WHAT IS BEING ASKED:
Reproduce the lines of the records below without any change, starting with the line that contains "has height=306, width=573." and ending with the line that contains "center [86, 27].", including both of those lines.

- - - -

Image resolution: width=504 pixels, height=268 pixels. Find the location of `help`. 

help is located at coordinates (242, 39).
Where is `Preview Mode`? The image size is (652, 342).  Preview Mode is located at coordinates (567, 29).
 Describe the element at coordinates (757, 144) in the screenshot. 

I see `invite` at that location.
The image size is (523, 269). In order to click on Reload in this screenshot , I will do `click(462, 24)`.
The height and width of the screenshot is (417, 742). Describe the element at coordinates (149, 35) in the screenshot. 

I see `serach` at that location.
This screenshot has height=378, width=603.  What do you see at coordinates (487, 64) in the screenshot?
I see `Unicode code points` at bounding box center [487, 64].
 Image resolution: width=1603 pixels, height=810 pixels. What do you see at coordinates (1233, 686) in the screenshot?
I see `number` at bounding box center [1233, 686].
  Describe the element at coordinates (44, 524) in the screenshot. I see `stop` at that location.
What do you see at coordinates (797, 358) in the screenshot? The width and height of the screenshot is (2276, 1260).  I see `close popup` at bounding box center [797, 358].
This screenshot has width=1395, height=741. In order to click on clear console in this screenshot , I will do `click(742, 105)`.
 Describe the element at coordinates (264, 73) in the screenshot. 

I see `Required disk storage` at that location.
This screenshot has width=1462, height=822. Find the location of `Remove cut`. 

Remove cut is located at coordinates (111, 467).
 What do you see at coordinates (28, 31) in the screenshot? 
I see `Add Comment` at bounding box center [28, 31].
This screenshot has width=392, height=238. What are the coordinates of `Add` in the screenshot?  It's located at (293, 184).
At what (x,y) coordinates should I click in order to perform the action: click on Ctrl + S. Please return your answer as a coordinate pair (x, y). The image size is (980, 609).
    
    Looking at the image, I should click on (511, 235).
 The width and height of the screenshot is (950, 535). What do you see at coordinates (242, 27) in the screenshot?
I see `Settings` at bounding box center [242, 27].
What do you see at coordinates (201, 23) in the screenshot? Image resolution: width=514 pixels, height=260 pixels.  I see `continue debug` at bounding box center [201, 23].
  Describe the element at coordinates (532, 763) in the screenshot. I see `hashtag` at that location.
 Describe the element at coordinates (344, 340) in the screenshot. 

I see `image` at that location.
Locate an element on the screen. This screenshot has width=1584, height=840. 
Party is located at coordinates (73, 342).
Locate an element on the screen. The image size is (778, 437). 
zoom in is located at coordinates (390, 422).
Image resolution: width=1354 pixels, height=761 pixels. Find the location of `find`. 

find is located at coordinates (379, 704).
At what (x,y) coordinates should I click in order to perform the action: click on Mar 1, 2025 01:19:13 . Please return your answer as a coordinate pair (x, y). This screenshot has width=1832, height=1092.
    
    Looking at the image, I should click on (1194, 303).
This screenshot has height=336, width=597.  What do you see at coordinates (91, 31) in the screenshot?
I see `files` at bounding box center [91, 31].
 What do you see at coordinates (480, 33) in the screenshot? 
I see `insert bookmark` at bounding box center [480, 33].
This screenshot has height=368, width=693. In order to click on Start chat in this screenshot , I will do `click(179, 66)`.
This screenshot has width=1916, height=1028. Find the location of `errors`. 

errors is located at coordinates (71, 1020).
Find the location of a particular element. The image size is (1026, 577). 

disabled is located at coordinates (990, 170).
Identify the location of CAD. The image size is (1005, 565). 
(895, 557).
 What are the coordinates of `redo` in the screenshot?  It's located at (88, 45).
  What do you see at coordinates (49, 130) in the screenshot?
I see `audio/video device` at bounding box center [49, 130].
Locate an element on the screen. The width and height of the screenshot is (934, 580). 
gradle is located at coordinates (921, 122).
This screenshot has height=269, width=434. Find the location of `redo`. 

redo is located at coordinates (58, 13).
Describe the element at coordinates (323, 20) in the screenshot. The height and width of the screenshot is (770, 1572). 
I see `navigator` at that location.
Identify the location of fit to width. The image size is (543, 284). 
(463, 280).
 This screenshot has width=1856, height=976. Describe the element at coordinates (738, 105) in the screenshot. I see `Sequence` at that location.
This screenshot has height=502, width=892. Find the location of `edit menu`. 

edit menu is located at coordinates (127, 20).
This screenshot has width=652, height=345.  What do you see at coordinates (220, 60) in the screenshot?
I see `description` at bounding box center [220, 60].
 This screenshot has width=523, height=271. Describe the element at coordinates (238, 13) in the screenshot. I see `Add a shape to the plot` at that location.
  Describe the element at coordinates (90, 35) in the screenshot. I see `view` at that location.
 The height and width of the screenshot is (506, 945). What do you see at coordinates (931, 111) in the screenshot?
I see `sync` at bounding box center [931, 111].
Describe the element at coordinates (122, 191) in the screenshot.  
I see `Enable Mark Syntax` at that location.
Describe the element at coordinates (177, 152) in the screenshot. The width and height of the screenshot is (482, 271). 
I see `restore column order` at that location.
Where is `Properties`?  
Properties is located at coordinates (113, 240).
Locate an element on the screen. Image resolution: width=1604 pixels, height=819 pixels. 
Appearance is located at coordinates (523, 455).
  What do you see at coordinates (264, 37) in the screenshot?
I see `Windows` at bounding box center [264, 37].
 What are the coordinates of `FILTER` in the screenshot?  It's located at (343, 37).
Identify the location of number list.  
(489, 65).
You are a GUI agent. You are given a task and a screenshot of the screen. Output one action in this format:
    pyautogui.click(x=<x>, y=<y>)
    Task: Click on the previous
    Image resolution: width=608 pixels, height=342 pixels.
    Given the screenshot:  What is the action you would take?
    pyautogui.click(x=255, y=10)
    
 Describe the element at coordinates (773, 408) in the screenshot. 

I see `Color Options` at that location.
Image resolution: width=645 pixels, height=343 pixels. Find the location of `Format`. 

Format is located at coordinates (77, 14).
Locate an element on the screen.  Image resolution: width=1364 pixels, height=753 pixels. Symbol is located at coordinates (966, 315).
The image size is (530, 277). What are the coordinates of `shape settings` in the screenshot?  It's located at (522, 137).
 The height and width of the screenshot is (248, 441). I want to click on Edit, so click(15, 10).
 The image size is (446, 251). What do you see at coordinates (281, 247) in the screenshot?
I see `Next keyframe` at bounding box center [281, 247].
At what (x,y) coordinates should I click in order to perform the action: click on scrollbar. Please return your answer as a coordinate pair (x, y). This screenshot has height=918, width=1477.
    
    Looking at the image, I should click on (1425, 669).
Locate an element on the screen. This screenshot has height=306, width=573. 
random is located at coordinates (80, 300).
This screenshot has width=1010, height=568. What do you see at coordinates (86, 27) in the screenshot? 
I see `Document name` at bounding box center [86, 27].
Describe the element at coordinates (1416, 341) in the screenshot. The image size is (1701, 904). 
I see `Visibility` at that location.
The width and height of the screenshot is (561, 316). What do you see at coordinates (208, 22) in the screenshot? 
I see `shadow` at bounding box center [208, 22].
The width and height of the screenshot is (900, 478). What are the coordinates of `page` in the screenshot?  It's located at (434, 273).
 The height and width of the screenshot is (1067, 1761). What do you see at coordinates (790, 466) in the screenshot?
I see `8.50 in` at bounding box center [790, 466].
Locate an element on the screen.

- - - -

ANSWER TO THE TASK:
Locate an element on the screen. This screenshot has height=306, width=573. 
random is located at coordinates (80, 300).
This screenshot has width=1010, height=568. What do you see at coordinates (86, 27) in the screenshot? 
I see `Document name` at bounding box center [86, 27].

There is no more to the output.